Security across the curriculum and beyond

Society's dependency on information technology has drastically outpaced educational curricula and the opportunities that universities and higher education institutes provide to students from both technical (e.g., computer engineering, computer science) and non-technical majors. To increase the opportunities for all students to learn how protect themselves as individuals and others as professionals from numerous cyber threats the focus of this work is to identify gaps in engineering curricula and present novel approaches to fulfill the growing and diverse needs of cyber security education. The overall objective of this paper is to make security education accessible, relevant, and tangible across educational curricula, as well as to provide the framework to extend these efforts beyond university classrooms and into community colleges and high schools. While the predominant focus, research, and innovative practices in the area of cyber security have focused on technical students at the university level, this work instead concentrates on the demographic of students that desire to learn about cyber security without having to major in computer engineering, for example.
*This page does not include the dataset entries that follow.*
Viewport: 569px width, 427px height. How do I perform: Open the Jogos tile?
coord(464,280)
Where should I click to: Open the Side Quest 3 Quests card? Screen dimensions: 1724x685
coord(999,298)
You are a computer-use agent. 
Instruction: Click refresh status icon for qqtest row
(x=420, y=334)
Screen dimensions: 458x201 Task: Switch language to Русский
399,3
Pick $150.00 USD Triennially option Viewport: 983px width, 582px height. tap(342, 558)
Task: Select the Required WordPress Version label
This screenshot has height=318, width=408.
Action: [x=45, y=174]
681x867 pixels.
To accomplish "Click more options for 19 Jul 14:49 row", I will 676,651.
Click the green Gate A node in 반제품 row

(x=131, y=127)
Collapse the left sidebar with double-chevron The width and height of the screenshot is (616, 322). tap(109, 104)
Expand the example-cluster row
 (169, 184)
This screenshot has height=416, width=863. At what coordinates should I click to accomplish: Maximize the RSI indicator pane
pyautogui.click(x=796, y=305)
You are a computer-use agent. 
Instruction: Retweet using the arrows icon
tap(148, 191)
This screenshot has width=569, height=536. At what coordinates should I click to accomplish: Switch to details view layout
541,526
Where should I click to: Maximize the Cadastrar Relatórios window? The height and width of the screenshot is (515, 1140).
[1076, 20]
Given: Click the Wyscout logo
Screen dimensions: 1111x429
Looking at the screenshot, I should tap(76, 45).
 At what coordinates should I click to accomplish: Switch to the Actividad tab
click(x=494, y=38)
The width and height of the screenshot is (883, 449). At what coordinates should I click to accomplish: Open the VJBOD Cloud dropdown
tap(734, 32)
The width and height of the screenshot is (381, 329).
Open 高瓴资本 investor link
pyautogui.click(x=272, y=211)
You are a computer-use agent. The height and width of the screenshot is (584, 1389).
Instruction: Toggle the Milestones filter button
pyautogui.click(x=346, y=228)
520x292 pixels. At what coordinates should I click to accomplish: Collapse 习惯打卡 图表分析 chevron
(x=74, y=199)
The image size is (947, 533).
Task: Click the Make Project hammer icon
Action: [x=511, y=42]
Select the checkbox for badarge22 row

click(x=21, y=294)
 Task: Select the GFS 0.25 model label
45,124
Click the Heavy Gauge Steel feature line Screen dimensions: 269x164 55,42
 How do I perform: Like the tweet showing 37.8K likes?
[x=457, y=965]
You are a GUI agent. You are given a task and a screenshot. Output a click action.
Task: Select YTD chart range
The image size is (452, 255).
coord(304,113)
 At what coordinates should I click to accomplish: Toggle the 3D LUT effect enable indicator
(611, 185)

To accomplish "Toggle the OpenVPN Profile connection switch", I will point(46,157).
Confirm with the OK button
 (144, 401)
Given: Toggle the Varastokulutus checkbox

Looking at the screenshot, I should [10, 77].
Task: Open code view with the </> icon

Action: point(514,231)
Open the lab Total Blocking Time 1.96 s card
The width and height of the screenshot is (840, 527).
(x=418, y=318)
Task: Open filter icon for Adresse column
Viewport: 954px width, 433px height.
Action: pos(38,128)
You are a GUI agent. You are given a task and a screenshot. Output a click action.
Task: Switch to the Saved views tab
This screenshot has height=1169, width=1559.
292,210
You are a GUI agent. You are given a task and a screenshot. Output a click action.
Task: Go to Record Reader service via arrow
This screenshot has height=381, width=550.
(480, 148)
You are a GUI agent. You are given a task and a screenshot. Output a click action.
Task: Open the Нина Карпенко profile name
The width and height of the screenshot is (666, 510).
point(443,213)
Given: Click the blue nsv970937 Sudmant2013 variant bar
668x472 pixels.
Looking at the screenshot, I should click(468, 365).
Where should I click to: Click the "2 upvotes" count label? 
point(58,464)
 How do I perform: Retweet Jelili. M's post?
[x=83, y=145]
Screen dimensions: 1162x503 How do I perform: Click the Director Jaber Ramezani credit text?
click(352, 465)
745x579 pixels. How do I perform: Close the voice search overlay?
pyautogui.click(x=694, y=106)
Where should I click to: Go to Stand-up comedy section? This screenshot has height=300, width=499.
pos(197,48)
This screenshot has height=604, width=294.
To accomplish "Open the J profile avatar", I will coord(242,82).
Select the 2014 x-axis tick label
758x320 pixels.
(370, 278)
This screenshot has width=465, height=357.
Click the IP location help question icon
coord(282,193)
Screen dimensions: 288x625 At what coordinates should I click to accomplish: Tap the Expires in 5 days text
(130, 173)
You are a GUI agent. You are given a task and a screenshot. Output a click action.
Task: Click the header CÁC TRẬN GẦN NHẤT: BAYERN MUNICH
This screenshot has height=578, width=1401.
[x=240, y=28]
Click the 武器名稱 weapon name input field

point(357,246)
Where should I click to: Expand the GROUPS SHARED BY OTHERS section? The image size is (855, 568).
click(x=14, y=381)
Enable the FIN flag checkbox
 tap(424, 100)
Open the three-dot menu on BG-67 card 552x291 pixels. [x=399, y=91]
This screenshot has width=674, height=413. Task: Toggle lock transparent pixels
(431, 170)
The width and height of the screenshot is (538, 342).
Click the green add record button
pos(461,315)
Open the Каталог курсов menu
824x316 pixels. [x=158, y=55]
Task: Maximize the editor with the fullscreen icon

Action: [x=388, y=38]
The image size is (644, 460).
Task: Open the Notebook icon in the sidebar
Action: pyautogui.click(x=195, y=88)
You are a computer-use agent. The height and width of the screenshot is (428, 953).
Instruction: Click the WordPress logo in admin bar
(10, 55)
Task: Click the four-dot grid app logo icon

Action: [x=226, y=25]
In this paper we present a three-tiered framework that provides breadth and depth to security education across multiple education levels. This all-encompassing framework for security education includes providing (1) formal literacy-based training for students of all backgrounds, (2) inquiry-based learning through security- and technically-focused student groups and activities, and (3) classical technical·based initiatives. For each of these respective areas, previous research and efforts are discussed as well as the innovative practices that we have developed to address identified educational gaps.